I programmi innovatori in campo sociale di Giovagnoli e di Nova Juventus finirono col suscitare crescente ostilità. In effetti i giovani cattolici non nascosero le loro convinzioni democratiche: della Chiesa, scrivevano, “noi accettiamo docilmente e dogmi e morale”, sottomettendoci alla sua autorità “con rispetto ed amore”, ma proprio la nostra fede, ribadivano, ci pone “all’avanguardia dei riformatori sociali”. Né poteva piacere ai tradizionalisti la loro fiducia nel progresso, che doveva essere accettato con entusiasmo e non con “riluttanza”.
Tali convinzioni approfondirono il solco tra Nova Juventus e gli avversari di fede cristiana, né costoro ammorbidirono il giudizio negativo quando anche contro il circolo si accanì la propaganda socialista.

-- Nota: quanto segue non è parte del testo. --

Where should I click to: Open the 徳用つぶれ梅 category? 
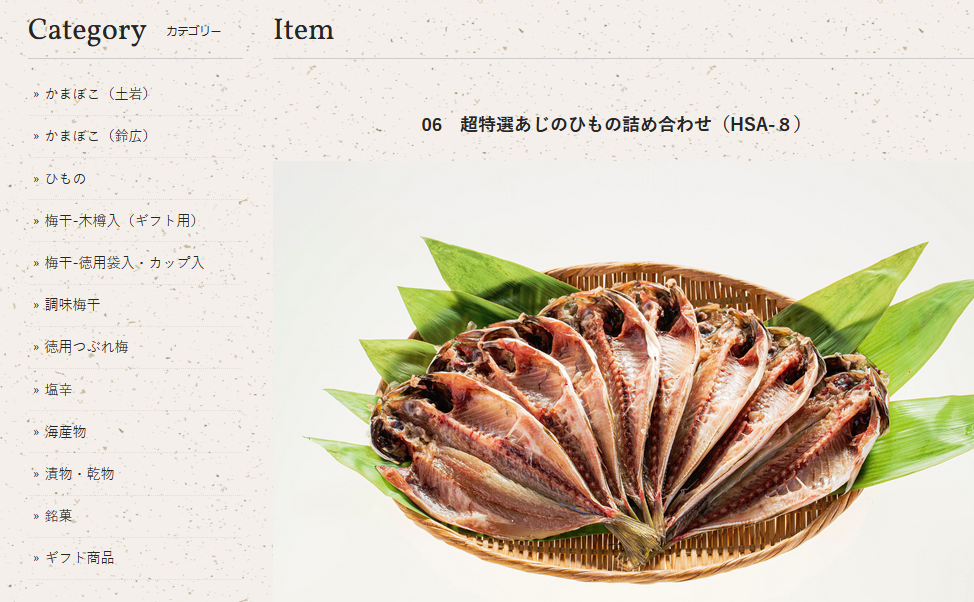pyautogui.click(x=86, y=347)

Per i socialisti, nemmeno i cattolici innovatori potevano liberarsi del condizionamento negativo di una dottrina che definivano un “bagaglio di roba vecchia costruita nei tempi in cui l’uomo era ancora più vicino alla scimmia di quel che oggi lo sia”.
Mai espresse in modo pubblico e formale, le accuse di modernismo e di insofferenza della gerarchia ecclesiastica incombevano su Giovagnoli e sui suoi collaboratori. Continuarono comunque la difficile navigazione, cercando di salvaguardare ogni possibile spazio di iniziativa autonoma senza incorrere in esplicite condanne da parte delle autorità ecclesiastiche. Espressero “adesione incondizionata alle norme dettate dal Pontefice” e proclamarono la volontà di “tenersi al corrente degli errori moderni teologici e filosofici”. Ma ribadirono che il dovere dell’ubbidienza riguardava solo questioni di fede e di morale, rivendicando al cattolico la libertà di compiere scelte secondo coscienza in campo sociale e politico.

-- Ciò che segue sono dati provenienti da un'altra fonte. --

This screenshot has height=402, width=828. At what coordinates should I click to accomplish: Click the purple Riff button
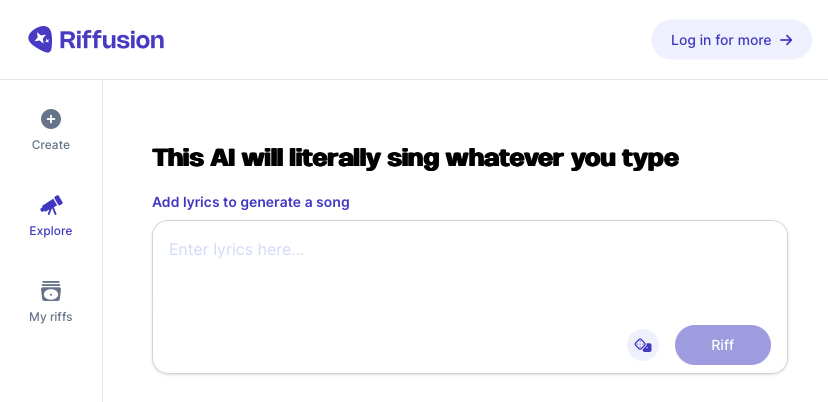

“Gioventù Nova” non sconfessò mai i democratici cristiani, anzi continuò ad illustrarne senza remore le idee. Inoltre si spinse ad auspicare l’unione di tutti gli uomini “di buona volontà”, così da raccogliere nel movimento riformatore “tutte le forze che coscientemente o incoscientemente sono animate da spirito cristiano, senza badar troppo alle loro idee politiche”. A queste aperture verso gli avversari moralmente irreprensibili si accompagnava la condanna dei credenti ipocriti, immorali e sfruttatori. Tali affermazioni tenevano viva la diffidenza delle autorità ecclesiastiche e facevano gravare sul circolo la concreta minaccia di una sconfessione.
Le direttive esposte da Pio X nell’enciclica “Pascendi dominici gregis” parvero offrire l’attesa opportunità di dialogo. Giovagnoli dichiarò di accettare “docilmente” le disposizioni della Chiesa ed intravide ancora un’ampia possibilità di azione per la sua associazione.
Nonostante i problemi, Nova Juventus si diffuse in altre località umbre, nelle Marche e nella Romagna, fondando circoli anche in località lontane come Udine e Messina.